== Instructions for the task ==
Rewrite the listing from the line containing "Viewport: 1389px width, 868px" through the end of the listing, changing "triangle arrow" to "chevron" and keeping everything else the same.

══ Data listing

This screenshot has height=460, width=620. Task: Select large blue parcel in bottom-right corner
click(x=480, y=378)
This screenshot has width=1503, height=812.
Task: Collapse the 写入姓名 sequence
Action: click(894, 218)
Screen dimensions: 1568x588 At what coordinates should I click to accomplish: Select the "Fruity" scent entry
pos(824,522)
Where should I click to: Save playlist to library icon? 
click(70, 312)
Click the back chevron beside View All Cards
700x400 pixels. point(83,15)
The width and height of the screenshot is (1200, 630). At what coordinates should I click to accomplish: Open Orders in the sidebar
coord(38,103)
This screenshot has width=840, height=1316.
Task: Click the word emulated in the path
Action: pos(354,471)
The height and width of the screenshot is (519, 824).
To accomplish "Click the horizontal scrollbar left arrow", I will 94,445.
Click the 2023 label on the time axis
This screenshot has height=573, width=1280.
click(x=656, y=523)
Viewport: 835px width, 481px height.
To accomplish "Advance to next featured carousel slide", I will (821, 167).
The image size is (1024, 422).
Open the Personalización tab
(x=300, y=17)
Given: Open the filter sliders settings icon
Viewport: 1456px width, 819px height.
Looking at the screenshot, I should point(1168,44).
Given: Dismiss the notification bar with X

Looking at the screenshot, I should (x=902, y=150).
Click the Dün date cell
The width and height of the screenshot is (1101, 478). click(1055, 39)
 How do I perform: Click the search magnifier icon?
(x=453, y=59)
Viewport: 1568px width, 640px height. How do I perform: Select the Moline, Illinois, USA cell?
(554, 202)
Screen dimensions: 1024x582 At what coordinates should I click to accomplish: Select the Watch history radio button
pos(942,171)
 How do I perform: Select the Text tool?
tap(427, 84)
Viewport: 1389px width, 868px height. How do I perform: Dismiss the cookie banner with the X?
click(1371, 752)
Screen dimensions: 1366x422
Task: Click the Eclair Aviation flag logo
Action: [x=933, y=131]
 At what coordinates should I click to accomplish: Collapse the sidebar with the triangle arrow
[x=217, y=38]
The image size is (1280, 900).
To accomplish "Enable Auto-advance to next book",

════

== Result of the exercise ==
Viewport: 1389px width, 868px height. How do I perform: Dismiss the cookie banner with the X?
click(1371, 752)
Screen dimensions: 1366x422
Task: Click the Eclair Aviation flag logo
Action: [x=933, y=131]
 At what coordinates should I click to accomplish: Collapse the sidebar with the chevron
[x=217, y=38]
The image size is (1280, 900).
To accomplish "Enable Auto-advance to next book",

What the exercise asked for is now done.